Diacetyl lemon-rotted light body, Seven Hills Pale Ale, will provoke hop-heads with its grassy-hopped lemon rind bittering, dry bark acridity, and solvent-like alkaline acidity. And the washed-out Turtle Boy Blueberry Ale gives its astringent blueberry souring, slick hop phenols and nitro-like cream ale mouthfeel only a modicum of space to roam above the light white wheat backdrop.
Brewer Ben Roesch’s best offerings were right around the corner. On the dry side, The Buk Rye Pale Ale (brewed exclusively for Boston’s famed Bukowski Tavern) slipped pumpernickel rye breading into Citra-hopped grapefruit-lemon-pineapple-mango fruiting, toasted mineral graining and peppery herbage. Even drier, Be Hoppy IPA matched dry grapefruit-juiced juniper bittering and pine-resinous floral spices to brisk orange-lemon-peach overtones layered atop creamy crystal malting.

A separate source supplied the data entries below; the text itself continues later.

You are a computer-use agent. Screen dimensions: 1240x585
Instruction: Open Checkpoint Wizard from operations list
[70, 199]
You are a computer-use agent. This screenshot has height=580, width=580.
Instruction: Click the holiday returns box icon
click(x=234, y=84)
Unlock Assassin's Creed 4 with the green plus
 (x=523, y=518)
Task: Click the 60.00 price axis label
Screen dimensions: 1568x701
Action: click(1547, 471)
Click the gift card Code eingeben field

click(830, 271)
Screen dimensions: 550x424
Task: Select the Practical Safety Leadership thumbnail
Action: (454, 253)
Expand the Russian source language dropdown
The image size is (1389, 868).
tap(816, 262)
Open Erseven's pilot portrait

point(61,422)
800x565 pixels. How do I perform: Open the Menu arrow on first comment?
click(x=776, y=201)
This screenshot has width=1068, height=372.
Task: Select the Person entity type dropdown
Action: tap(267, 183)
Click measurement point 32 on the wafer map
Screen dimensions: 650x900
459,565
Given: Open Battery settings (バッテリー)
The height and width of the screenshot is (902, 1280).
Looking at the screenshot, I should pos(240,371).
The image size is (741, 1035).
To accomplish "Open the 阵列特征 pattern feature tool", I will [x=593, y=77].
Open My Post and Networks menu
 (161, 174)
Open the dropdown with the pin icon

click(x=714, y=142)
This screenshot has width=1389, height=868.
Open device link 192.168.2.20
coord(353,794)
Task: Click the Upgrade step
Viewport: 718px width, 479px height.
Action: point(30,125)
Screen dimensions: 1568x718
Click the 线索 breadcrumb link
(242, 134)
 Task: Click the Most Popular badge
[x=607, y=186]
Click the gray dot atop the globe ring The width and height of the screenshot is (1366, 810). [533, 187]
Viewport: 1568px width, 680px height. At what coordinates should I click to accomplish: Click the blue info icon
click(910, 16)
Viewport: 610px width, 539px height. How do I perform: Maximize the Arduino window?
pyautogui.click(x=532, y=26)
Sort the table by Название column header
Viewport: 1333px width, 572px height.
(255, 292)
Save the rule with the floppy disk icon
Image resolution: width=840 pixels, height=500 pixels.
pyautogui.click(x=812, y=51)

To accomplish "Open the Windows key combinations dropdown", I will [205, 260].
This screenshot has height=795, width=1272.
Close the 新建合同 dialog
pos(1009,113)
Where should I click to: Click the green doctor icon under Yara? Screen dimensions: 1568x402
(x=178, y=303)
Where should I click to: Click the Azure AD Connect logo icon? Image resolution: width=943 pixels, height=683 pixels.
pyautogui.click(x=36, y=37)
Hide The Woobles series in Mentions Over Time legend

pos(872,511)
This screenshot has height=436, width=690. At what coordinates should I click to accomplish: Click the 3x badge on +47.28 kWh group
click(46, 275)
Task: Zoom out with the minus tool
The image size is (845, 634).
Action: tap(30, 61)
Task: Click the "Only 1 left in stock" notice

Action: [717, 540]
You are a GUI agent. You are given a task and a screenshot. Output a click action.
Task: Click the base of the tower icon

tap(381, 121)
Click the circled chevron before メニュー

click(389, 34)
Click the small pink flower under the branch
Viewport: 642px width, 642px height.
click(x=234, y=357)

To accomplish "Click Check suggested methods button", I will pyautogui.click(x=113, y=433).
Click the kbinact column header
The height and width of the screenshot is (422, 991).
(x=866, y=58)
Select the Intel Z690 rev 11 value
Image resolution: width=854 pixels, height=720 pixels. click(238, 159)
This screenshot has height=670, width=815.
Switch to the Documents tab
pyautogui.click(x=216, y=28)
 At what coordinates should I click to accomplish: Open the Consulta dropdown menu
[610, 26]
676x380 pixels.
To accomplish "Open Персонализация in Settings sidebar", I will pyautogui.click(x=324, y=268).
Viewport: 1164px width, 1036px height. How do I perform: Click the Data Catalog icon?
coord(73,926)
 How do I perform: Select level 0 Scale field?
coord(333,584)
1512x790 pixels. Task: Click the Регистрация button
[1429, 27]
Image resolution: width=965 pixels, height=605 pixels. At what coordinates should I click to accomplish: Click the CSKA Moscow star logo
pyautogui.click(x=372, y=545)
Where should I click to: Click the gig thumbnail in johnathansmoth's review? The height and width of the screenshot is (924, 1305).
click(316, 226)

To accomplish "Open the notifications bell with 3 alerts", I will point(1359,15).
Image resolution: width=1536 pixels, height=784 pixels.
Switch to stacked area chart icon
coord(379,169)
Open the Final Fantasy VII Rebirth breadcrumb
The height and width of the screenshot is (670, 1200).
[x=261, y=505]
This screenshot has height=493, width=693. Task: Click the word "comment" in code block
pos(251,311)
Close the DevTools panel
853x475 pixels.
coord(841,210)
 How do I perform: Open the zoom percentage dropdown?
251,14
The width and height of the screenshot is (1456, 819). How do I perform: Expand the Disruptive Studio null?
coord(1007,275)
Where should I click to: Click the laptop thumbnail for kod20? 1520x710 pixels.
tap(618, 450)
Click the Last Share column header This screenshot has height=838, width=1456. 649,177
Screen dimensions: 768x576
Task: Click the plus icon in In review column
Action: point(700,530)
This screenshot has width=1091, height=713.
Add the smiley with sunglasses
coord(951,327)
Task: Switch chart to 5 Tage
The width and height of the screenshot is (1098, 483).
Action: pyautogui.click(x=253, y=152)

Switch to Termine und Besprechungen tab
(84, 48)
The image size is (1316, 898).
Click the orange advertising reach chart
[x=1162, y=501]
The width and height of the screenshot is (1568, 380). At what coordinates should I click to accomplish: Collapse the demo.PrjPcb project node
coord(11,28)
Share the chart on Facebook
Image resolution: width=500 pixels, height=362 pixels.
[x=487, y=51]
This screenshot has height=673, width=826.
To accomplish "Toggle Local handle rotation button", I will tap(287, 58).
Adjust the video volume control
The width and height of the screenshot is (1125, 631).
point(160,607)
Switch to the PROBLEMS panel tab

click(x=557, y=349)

Richer than its initial 2010 version, Mass Hole boasts ‘crystallized barley and zesty citrus,’ picking up wood-smoked malts, ample hop spicing and sharp nuttiness atop unripe orange, dried fig and grape esters. A nuttier find, Wormtown Wintah Brown Ale, allowed smoky cocoa, Brazil nut, walnut, hazelnut and tobacco illusions to infiltrate roasted hop-charred spices to its toasted brown breaded finish.
Tonight’s after dinner treat, Woosta Weizenbock, pleated chocolate-spiced smoked malts with sweet banana, cherry, apple and grape illusions as well as tertiary fig-sugared stewed prune, raisin puree, and date dalliances.
On half-hour pop-in during March 2012, tried Worcester’s Bravest Wheat Ale. Its herbal-spiced yellow fruiting, prickly hop fizz and candied crystal malting allowed mild lemon-limed orange peel tartness to reach menthol-freshened salty bottom.
10 miles south of Worcester in the rural confines of Sturbridge, YANKEE SPIRITS (376 Route 20) had one of the best beer selections on the East Coast, comparing favorably to poughkeepsie’s Half Time and Manhattan’s New Beer Distributors.